Once a woman was in labour, she was largely confined to bed in her room. Again, internal examinations and catheterisations were carried out without any effort for privacy other than to ask the woman's partner (and the partners of her 'room-mate') to leave the room.
I think some midwives did try to give support and encouragement to labouring women, but most of them saw nothing amiss in this treatment regime. Anyone who raised concerns would have found it difficult, so I think many chose to become token torturers and not buck the system.
Every woman I saw delivered had an episiotomy. Every woman was delivered in the lithotomy position with her legs strapped in stirrups. Every woman was given Syntometrine on the birth of the baby's shoulder. All cords were cut immediately on the birth of the child. Suturing of the episiotomy was carried out by whichever house officer was around - and some were so inexperienced, I wouldn't have let them sew up a chicken, but that didn't preclude their having a go at a woman's perineum. All babies were taken to the nursery where I had the feeling bottlefeeding was much more convenient for the nursery midwives.
There was no such thing as home births or even Domino deliveries. Water births had not been heard of, and patient choice was only for the consultants' private patients and extended only as far as choosing the consultant.
Three years after I left, I heard that some GPs complained about the induction of women at 38 weeks on Tuesdays and Thursdays. I asked the Chief Executive what had changed. He told me they now induced on all weekdays-still at 38 weeks, you understand, "but it looks better".
Twenty-one years later, I still have nightmares about what I saw in the four weeks over Christmas-but much has changed. No one would now tolerate forced induction routinely at 38 weeks. Privacy and respect for women's dignity has dramatically improved.
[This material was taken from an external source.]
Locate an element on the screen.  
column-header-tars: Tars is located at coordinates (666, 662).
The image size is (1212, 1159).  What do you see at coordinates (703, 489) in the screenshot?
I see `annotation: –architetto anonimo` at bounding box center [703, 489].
Routine showers, shaves and enemas have ceased. Pain relief has many more options, and I don't know of anywhere that still uses the 'two and two'. Water births are becoming common practice, and home births, while still rare, are becoming much more widely available. Midwives are becoming more confident at challenging questionable practices and care has become much more individualised. I think Direct Entry Midwifery courses will help this process. I'm not for a moment saying that we don't have a long way to go, or that there aren't still some black spots around, but I do feel a growing sense of optimism.
I think, increasingly, women themselves reject the Doctor-knows-best approach and, for better or worse, many women no longer trust the medical staff with the blind faith that TV's Dr Finlay instilled in us. My mother would have done bunny hops around the hospital with a pineapple on her head if 'The Doctor' had told her to (and then given him a bottle of whisky 'for his trouble'); young women today will not.
Twenty years ago, research was thin on the ground and considered an irrelevant nuisance by some practitioners. It is a very foolish professional, nowadays, who wantonly fails to practise on the basis of hard evidence. I am delighted that medical professionals are being increasingly asked to defend their practices to women's groups, consumer groups and their own professional groups. The growing number of CREST guidelines (whose guidelines have a role similar to that of NICE in England) make it increasingly hard for any health professional to say: "Well, this is the way I do it...", and remain unchallenged.
I look forward to seeing what will have changed in another 20 years.